> **Problem statement**: Without the pictures, return each record as it appears.

── Extracted entries ──

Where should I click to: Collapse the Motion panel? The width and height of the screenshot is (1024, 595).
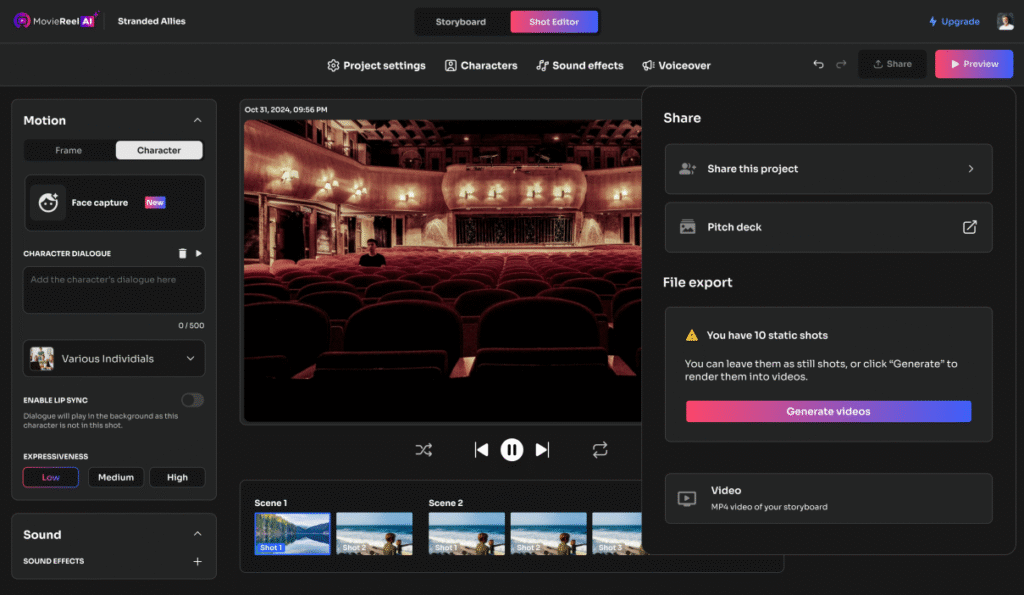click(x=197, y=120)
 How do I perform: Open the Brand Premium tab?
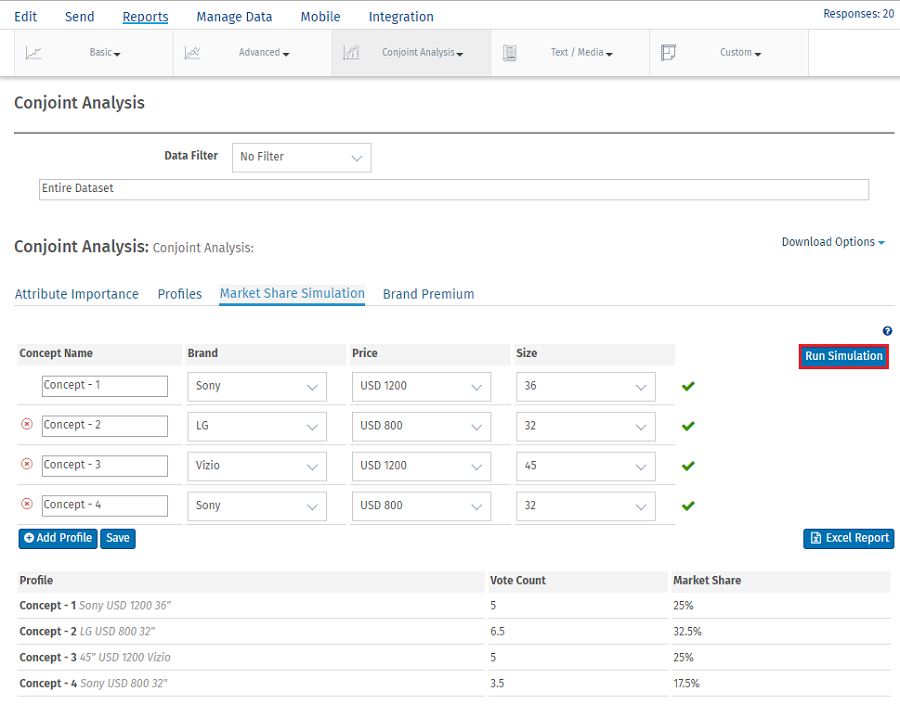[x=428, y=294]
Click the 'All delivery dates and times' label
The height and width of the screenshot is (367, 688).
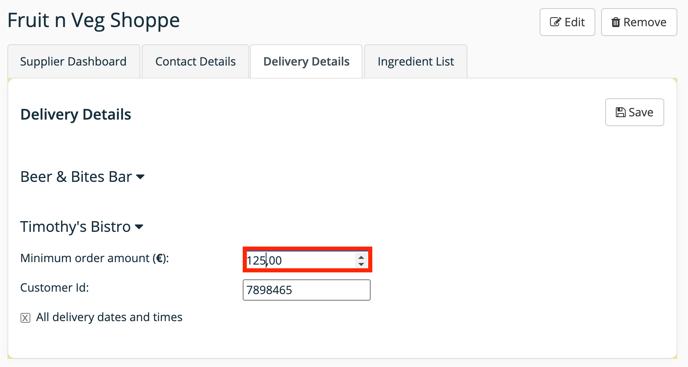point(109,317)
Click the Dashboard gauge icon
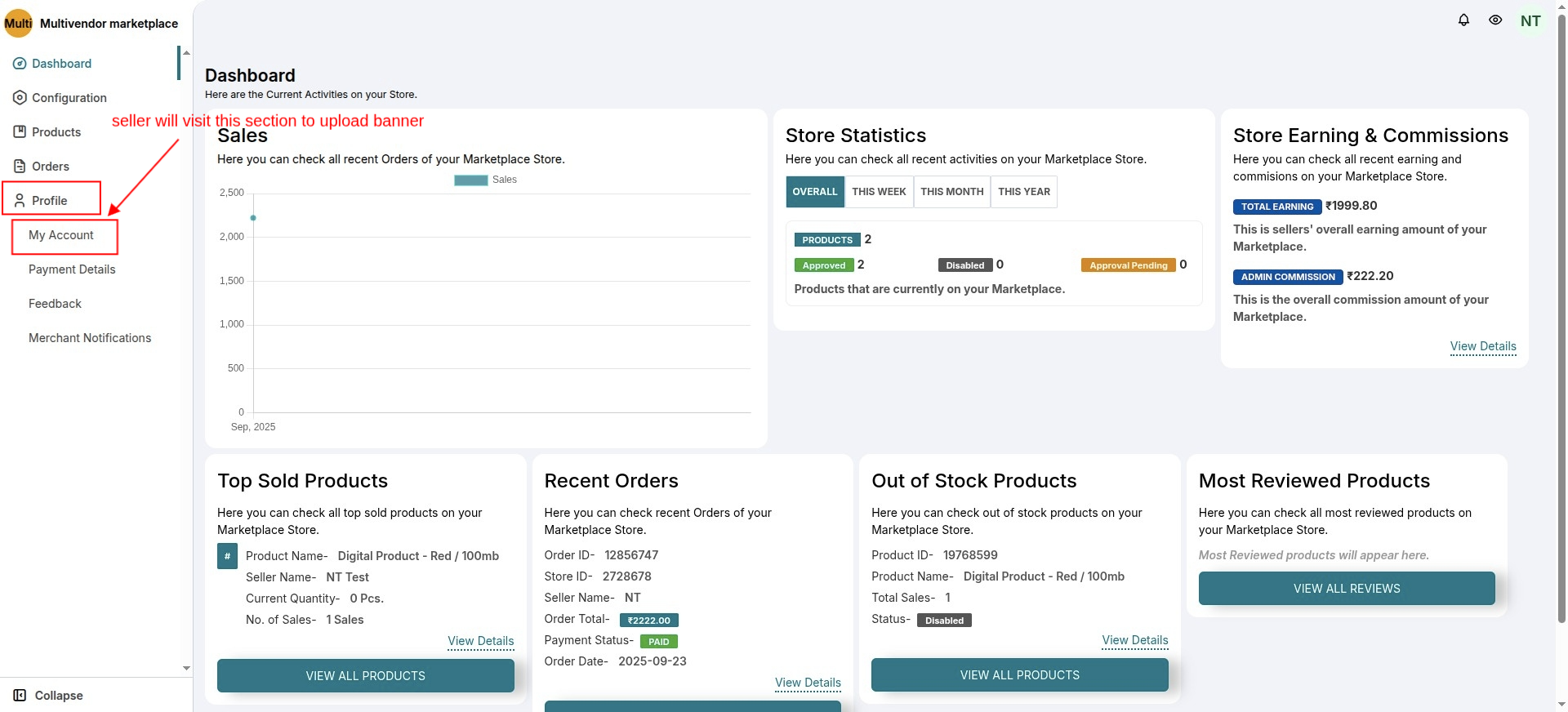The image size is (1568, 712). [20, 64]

───

> **Written answer**:
Where should I click to: Collapse the Motion panel? The width and height of the screenshot is (1024, 595).
click(x=197, y=120)
 How do I perform: Open the Brand Premium tab?
[x=428, y=294]
Click the 'All delivery dates and times' label
The height and width of the screenshot is (367, 688).
point(109,317)
Click the Dashboard gauge icon
The image size is (1568, 712). [20, 64]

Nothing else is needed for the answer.